++++ ENTRIES SHOWN ++++
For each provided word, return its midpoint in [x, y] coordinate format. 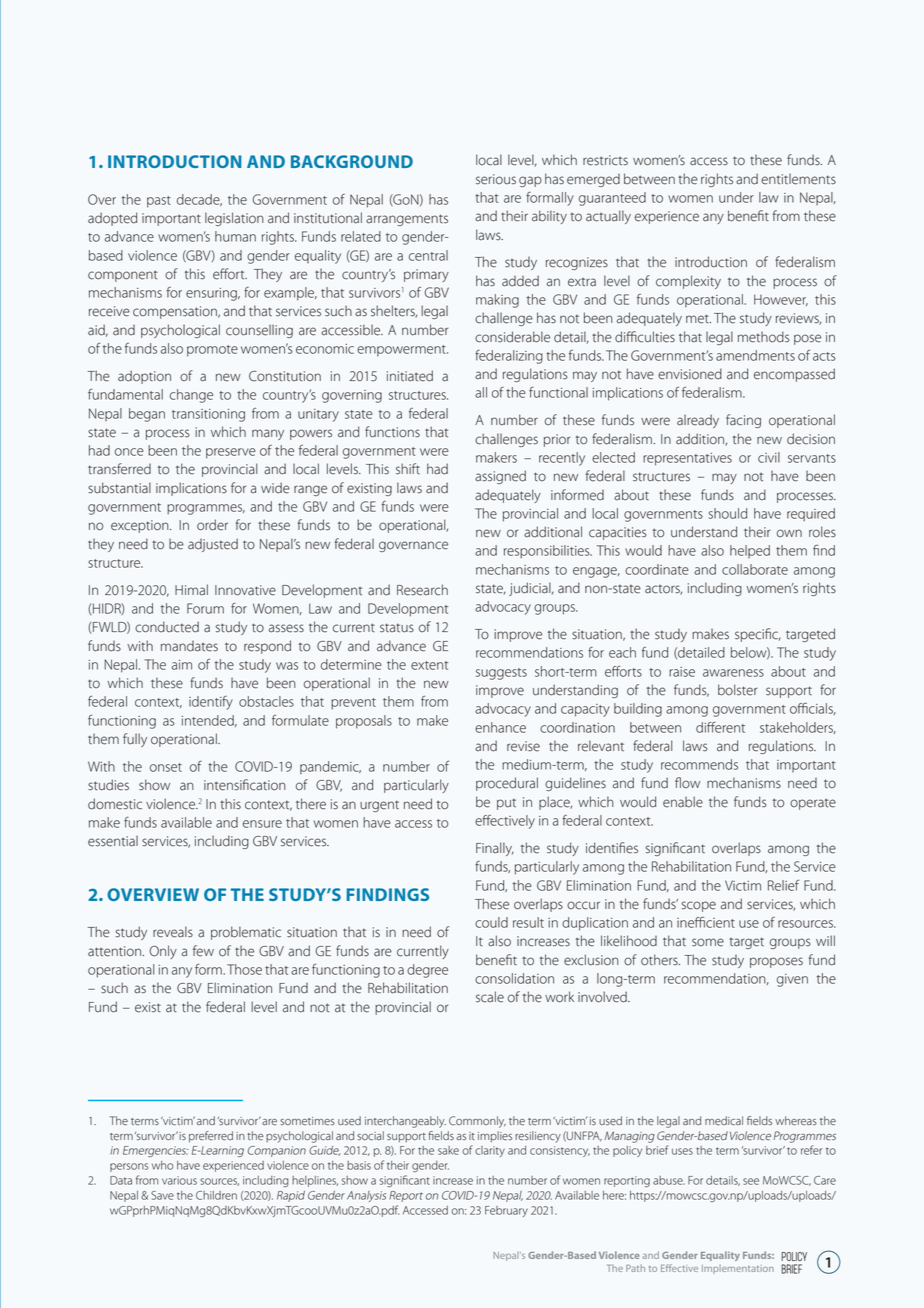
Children [216, 1195]
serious [496, 179]
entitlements [798, 179]
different [720, 727]
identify [211, 703]
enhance [500, 727]
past [159, 202]
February [506, 1211]
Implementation [738, 1269]
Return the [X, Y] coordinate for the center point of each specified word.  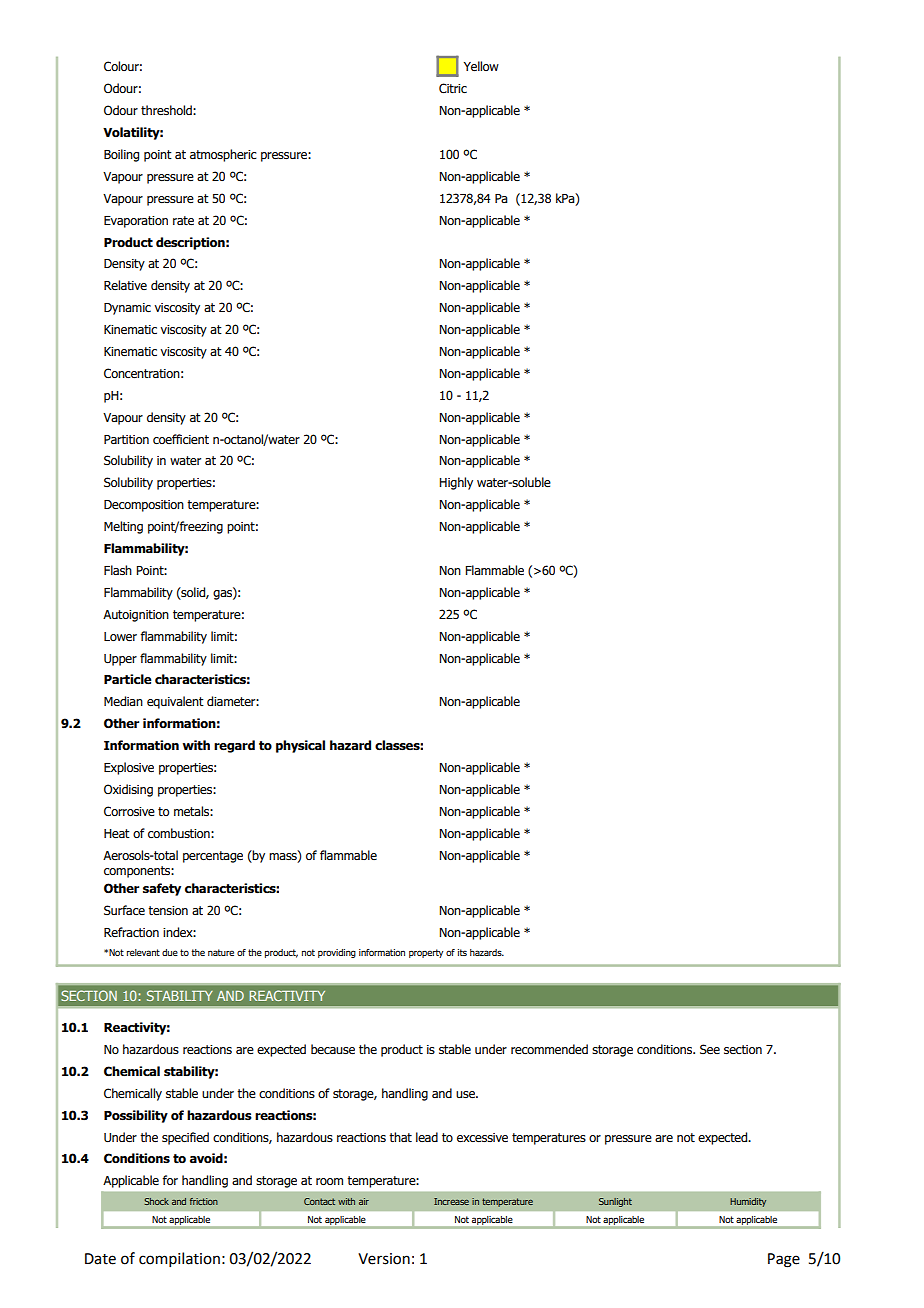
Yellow [481, 66]
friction [204, 1201]
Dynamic [127, 309]
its [462, 952]
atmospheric [223, 155]
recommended [549, 1049]
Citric [453, 88]
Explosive [129, 768]
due [170, 952]
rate [183, 221]
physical [300, 746]
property [426, 953]
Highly [456, 483]
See [710, 1049]
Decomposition [144, 506]
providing [337, 953]
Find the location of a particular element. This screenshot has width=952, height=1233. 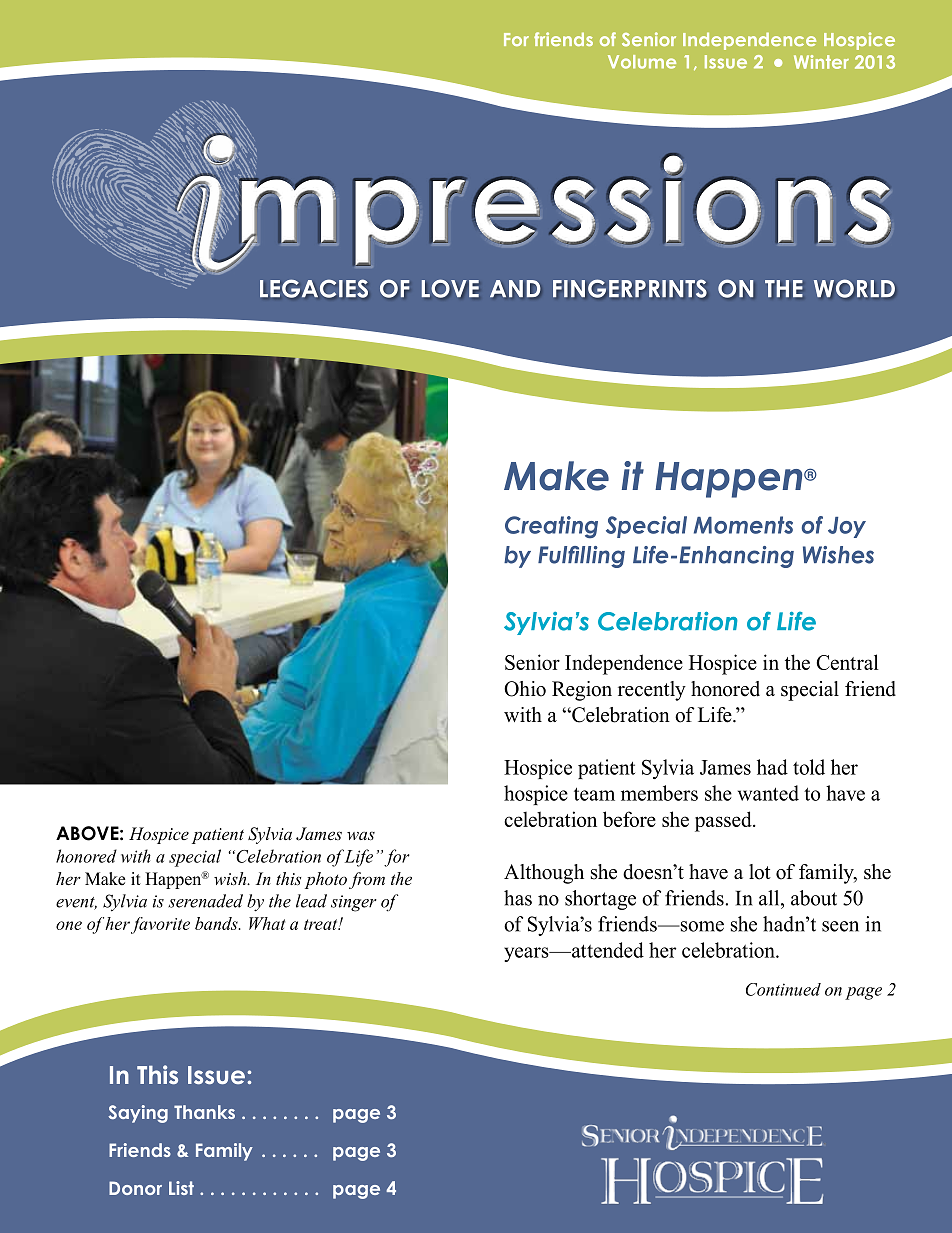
++++
TASK PROMPT: Render everything from the line containing "due [170, 952]" down to the end of the entries as a Markdown table with the columns Row and Line, skipping blank lines and leaving out the pictures.

FULL SOLUTION:
| Row | Line |
|---|---|
| 1 | due [170, 952] |
| 2 | rate [183, 221] |
| 3 | physical [300, 746] |
| 4 | property [426, 953] |
| 5 | Highly [456, 483] |
| 6 | See [710, 1049] |
| 7 | Decomposition [144, 506] |
| 8 | providing [337, 953] |
| 9 | Find the location of a particular element. This screenshot has width=952, height=1233.  |